あ・はるふ・まんすりー・こめんと 2001年8月8日

 
  旧友再会

 また台風は逸れていった。水不足に悩む関東地方を避けるように。もっとも、この辺りは微雨が続いているのだが。
 大学時代の知人に相次いで会った。「太った」とか「景気良さそうだな」等と憎まれ口を叩かれる。このあいだまで「やつれた」とか「病気は無いのか」なんて言われてたのを思えば、雲泥の差。
 世間の風はしだいに冷気をやわらげている。「Online Order」から毎月著書一件ごとに数冊売り上げがあれば、とりあえずその場はしのげる。十冊売れれば貯金ができる。それでも、厳しいことに変わりはない。つらい、つらい。
 経済的困窮を極めない程度に、外部と闘うこと。
 それが、精神的にも、肉体的にも、一番生きるに適当ではないだろうか。
 安穏としたいなら、闘わないに限るけどさ。

 

 
  選挙の一コマ

 その知人の一人から聞いた話。
 選挙中、電話がかかってきた。
「もしもし。こちら公×党ですが、今回の参議院選は*※をどうぞよろしくお願いします」
「そうはいかんざき」
 ……日本全国で同じことを言った人がどれほどいたんだろう。
 くだらないCMには、くだらないというだけで罪がある。明らかに。

 

 
  とまどいバブル時代

 近頃、八十年代バブル期への言葉をしばしば聞く。
 その多くは否定的表現で語られる。そこにはあの狂乱時代への反省がある。そこに参加したことは、ひとつの罪だとでもいうように。実際、あの時代ほど、自己を省みることが軽蔑され、社会は消費に浮かれ、反道徳に奔り、インテリは頽廃し、大衆は煽られ、腐れきった時代も日本史上稀に違いない。
 もちろん部分的肯定をする人も入る。中には、繁栄の頂点、最も良き時代、とまで言いたいのを懸命にこらえているような口振りの方も。本当はもう一度あの時代に戻りたい、けどそれは無節操だしと、逡巡してる人も多いのでは。金は今よりずっと自由に使えた上、リストラの心配もなく、我々は世界一の経済大国なのだ、エトセトラ。無理もないか。
 バブル期、僕はとまどっていた。どうしても時代に馴染めなかったし、居場所もなかった。
 結局、好きなように生きるほかないと腹を括ったけど、理想も見本もない。思い付くままに進むしかなかった。いつかもっと良い時代が来るように祈りつつ、そんな時代が来るわけないと諦めつつ。
 いつのまにか時の経過はバブルを遠い過去に押しやり、二十一世紀となっていた。
 それでも、僕のとまどいは絶えない。
 バブルを懐かしむ声がある。冗談じゃないと思う。
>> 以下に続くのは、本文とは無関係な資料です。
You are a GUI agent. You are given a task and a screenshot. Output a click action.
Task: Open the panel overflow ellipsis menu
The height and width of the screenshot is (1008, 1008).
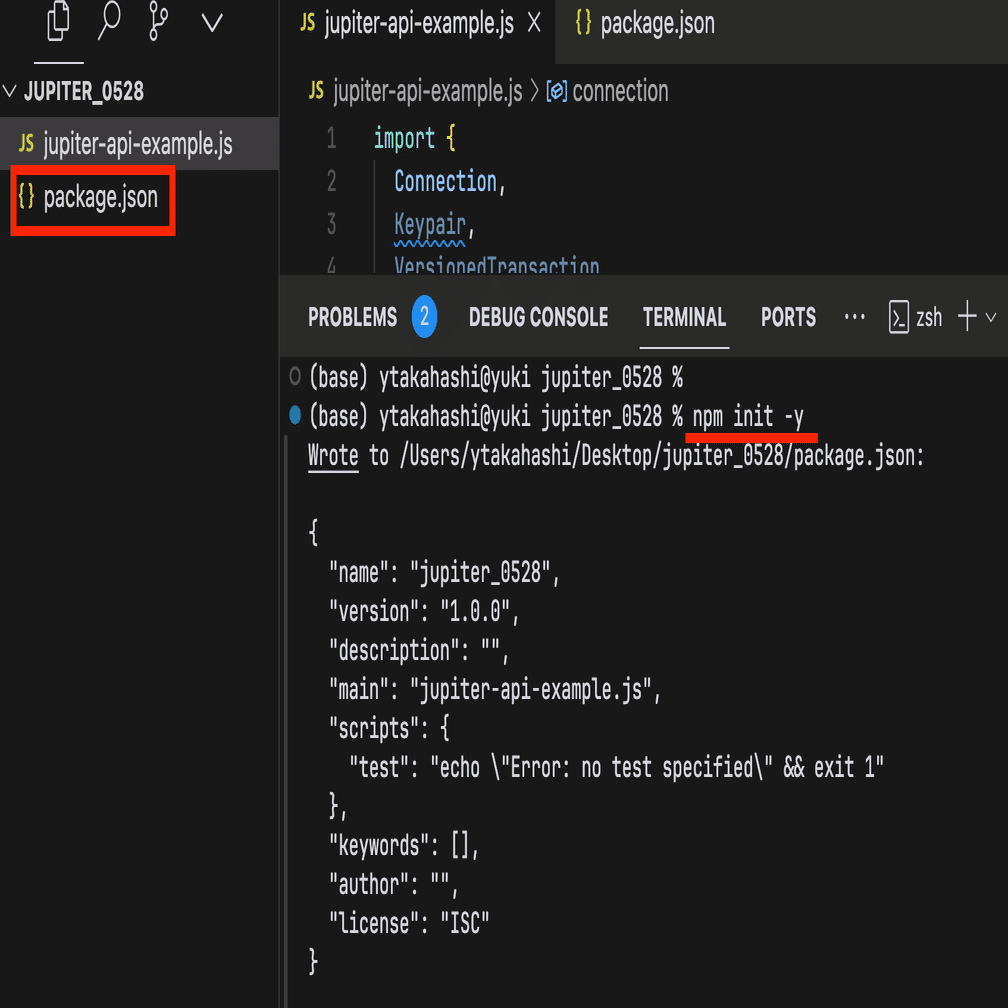click(854, 317)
二度とあんなふざけた時代は御免だ。
 一方、バブル期を反省する声がある。我々は皆同じ罪を背負っているのだと誰かが言う。一緒にして欲しくない、と言いたい。僕はあの時代も今と同様、読書と執筆に専念していた。ほとんど消費にすら関わっていなかった。ほとんど特典を得ていない。にもかかわらず、やっぱりあの時代に参加しており、無罪だったと断言できる確証もない。それならまだ当時生まれていなかった今の小学生以外全員有罪かもしれないが…、少なくとも、年下世代よりは関わりはある。間違いなく。
 そんな僕にも時代に溶け込んでいた過去がある。それは不幸な体験だったけど、だからこそ現在の僕を煽る。人が存在するには、それは必要な体験なのかもしれない。
 時代なんかに関わるんじゃない、とも思う。けど、関わらないこともひとつの罪ではないかと云う疑いも消えない。
 あと十年ほどしたら、やっぱり僕は「××フィーバー」に無縁ではなかったことに罪を感じなければいけないのだろうか。それを思うと、気が重いな。

 

  (かすみ)

 大阪の知人が僕の部屋に一泊して帰っていった。「お互い結婚できそうにねえな」という一言を残して。
 本当だからしかたない。
 妖怪会議なる催しにわざわざ出席する為に、わざわざ上京してきたとか。催しが終わって、まっすぐこちらに来たようだ。
 「それじゃあ当分、(結婚の)相手、できそうもない」
とこちらの知人が言う。
 「どうして」
 「だってそういう所でないと共通の趣味の人なんて見付からないでしょ」
 「そういうものかね」
 「そりゃそうよ」と口を尖らせる。「私ならそういう趣味というだけで御免だもの」
 ふうん。そういうものかね。
 「俺にはそんな趣味はないんだけどなあ」
 「三宅さんは妖怪じゃなくて仙人でしょ。霞食べてる」
 互いにオールドファッション・ドーナツを齧りながらのセリフかよ、それが。